According to the study, organisations with mature implementations of zero trust or SASE architectures are 35 per cent more likely to have strong security operations than those at a nascent stage. Mean­while, organisations that leverage threat intellige­nce achieve faster mean time to repair, with rates 50 per cent lower than non-intel users. Businesses with integrated technologies are seven times more likely to achieve high levels of process automation. Automa­tion mo­re than doubles the performance of less experienced staff, supporting organisations through skills and labour shortages.

As the threat landscape continues to evolve, testing business continuity and disaster recovery capabilities regularly and in multiple ways is more critical than ever. Proactive organisations are 2.5 times more likely to maintain business resiliency. Or­ganisations with board-level oversight of business continuity and disaster recovery operations within cybersecurity teams are expected to outperform others in dealing with cyberattacks.

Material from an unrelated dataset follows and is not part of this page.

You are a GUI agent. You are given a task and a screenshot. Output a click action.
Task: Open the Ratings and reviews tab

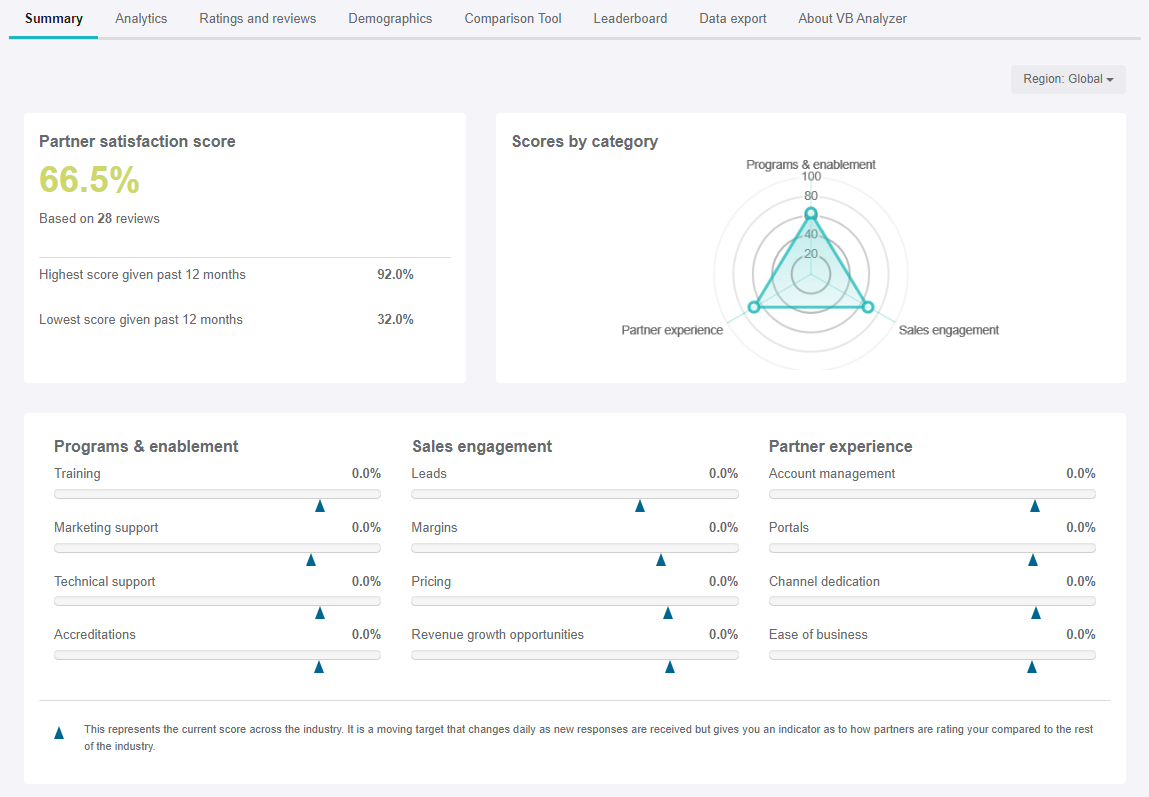pos(257,19)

Future outlook – Expected increase in cybersecurity spend

According to a survey by PwC, an estimated 80 per cent of Indian organisations are expected to increase their cybersecurity budget in 2022. The firm noted that the risk landscape is continuously evolving and organisations are investing more in cybersecurity to manage their risks.

The interconnectedness of business systems and information makes it more difficult to limit the impact of a risk event, making it more likely to have a domino effect and severe consequences. As a re­su­lt, organisations are implementing robust cybersecurity practices and controls to manage these risks. According to the survey, organisations have also invested in a variety of cybersecurity tools and techno­logies to manage their cyberrisks. How­ever, these technologies are not utilised up to their full potential for making intelligent and informed decisions regarding cyber risk management.

Going forward, four out of 10 companies have invested or plan to invest in cy­ber­security by focusing on areas such as cu­s­tomer identity and access management, ze­ro trust architecture, managed se­curity se­r­vices, cloud security and endpoint security.